David Cash, a headhunter from the Education Leadership Services consulting firm, said the position is getting tougher to fill nowadays, with an older generation of superintendents retiring and a younger generation of potential leaders who may not have reached the level of experience that school districts want to see. Cash has 15 years of superintendent experience, serving districts like Claremont, Santa Barbara, and Clovis.
Being a superintendent may not also be as alluring as it once was, as the job increasingly involves dealing with complex political situations while catering to the diverse needs of students, staff and interest groups.
“Not a lot of people apply to be superintendents these days, it’s highly political in nature,” said Cash. “It used to be a very different job, there’s not a lot of people interested in the job as they used to be 10 or 15 years ago.”
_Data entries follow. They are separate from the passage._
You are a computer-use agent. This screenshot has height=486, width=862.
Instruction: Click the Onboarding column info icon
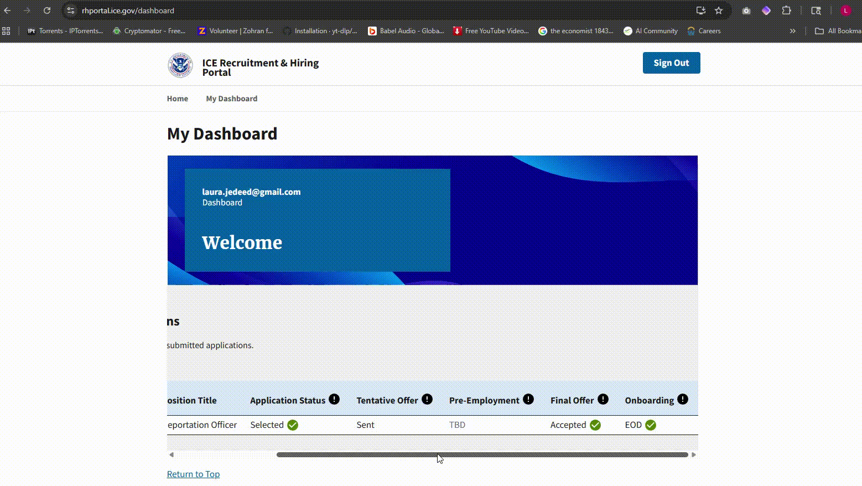point(683,399)
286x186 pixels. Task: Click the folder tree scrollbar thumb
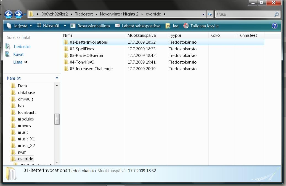(x=57, y=119)
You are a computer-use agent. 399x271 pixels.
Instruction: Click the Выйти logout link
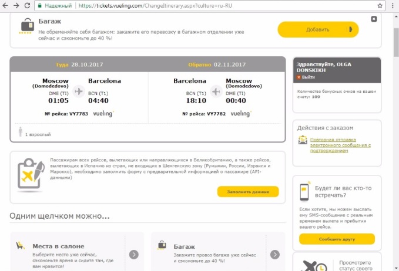pyautogui.click(x=309, y=77)
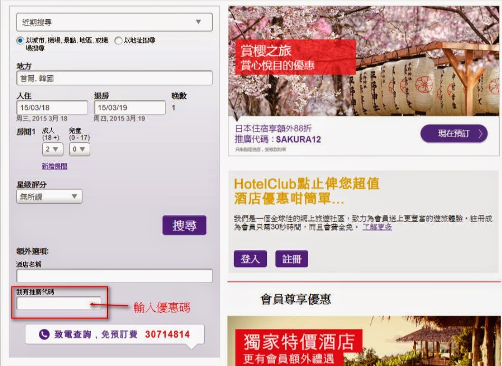The height and width of the screenshot is (366, 502).
Task: Click the arrow icon on 現在預訂 button
Action: tap(480, 134)
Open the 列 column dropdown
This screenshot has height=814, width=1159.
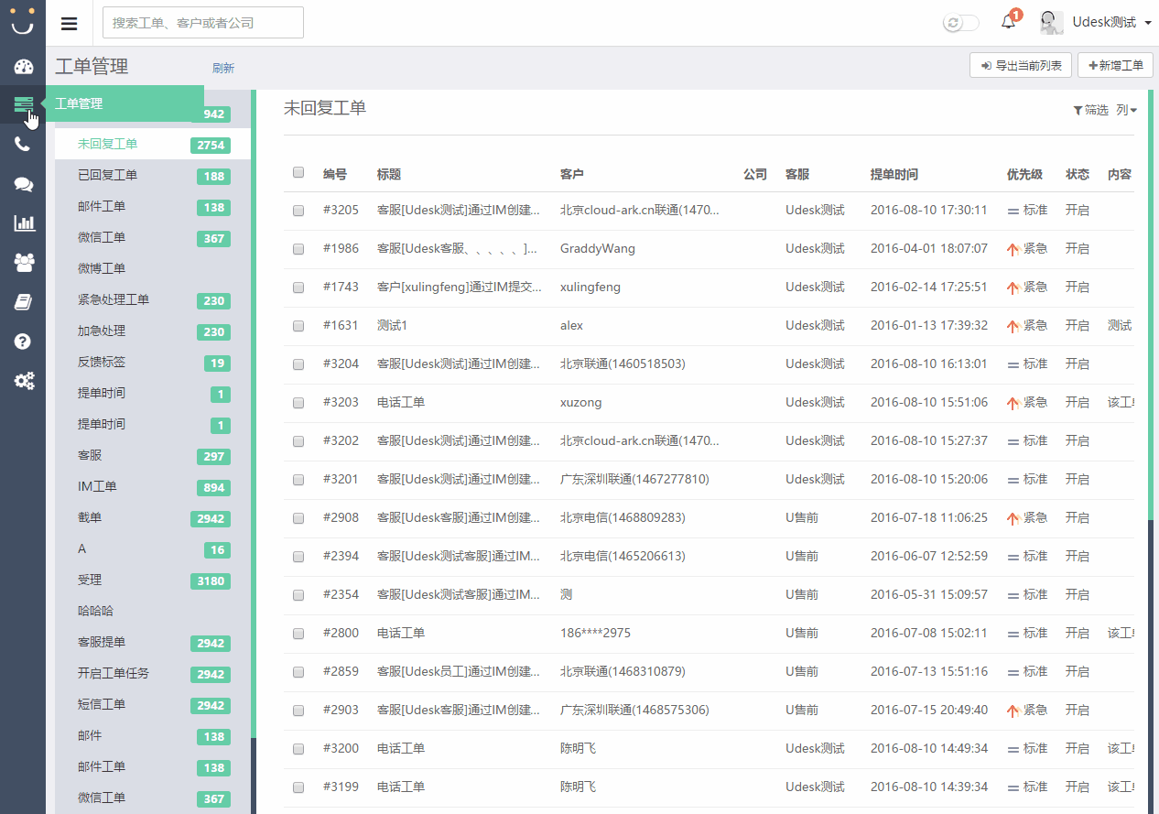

There are currently about two dozen school districts across California seeking superintendents or assistant superintendents with publicly available job postings, including large districts such as Sacramento City Unified School District. The nearby Merced City School District, which serves over 12,000 students, spent over a year to find a superintendent.
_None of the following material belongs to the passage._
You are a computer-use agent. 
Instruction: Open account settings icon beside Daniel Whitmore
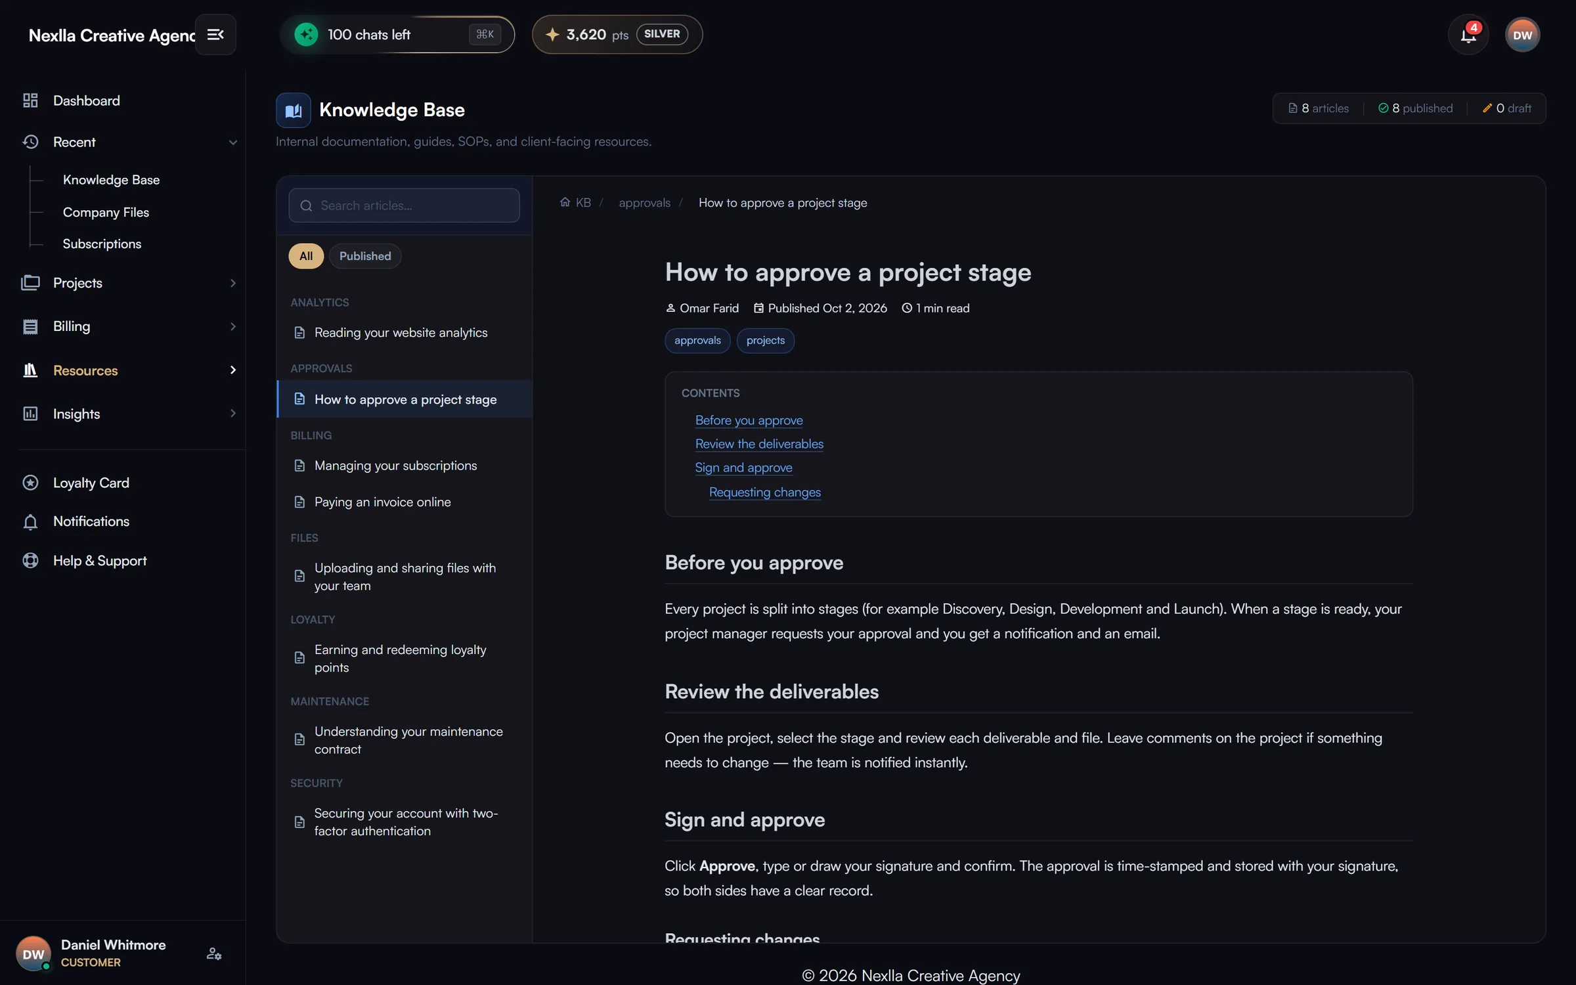click(x=214, y=953)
Some school districts have historically found stability at the top by hiring from within. Long Beach Unified, the state’s fourth-largest district, has a long history of grooming internal candidates to take over the top job. For instance, Long Beach Unified took just three months to hire a replacement internally after its longtime superintendent retired in 2020.
Los Angeles Unified, the state’s largest district with more than 565,000 students, held a national search in 2021 and recruited the nationally renowned leader of Miami-Dade Public Schools, Alberto Carvalho, during an eight-month search.
Considering the costs and efficiencies, it’s common for the district to consider internal candidates first, or solely, especially when the board is satisfied with the direction the district is going, Cash said.
However, Fresno Unified has long been criticized for its sluggishness in improving student achievement. The district data shows that in the fall semester’s i-Ready diagnostic assessments, 18.3% and 10.4% of students were at or above grade level in English language arts and math.
How did Fresno Unified hire its previous superintendents?
Both Nelson and his predecessor, Michael Hanson, were already working in the district as administrators prior to taking on the role of superintendent, though Hanson was relatively a newcomer when he took over.
Hanson was hired as a deputy superintendent in April 2005 under a plan that would make him the leader in 14 months. Before joining Fresno Unified, Hanson worked in Sacramento and New York. The board ultimately skipped the audition period and gave him the permanent role the same year to save Fresno Unified from bankruptcy.
After leading the district for nearly 12 years, Hanson was fired in January 2017, just before his scheduled stepping down in June because of a federal investigation into the district’s construction contracts – though he said the controversy did not influence his decision.
Nelson, who worked for the district for more than 20 years and was once Hanson’s chief of staff, was named interim and eventually scored the full-time role in September 2017 from a pool of 25 candidates nationwide.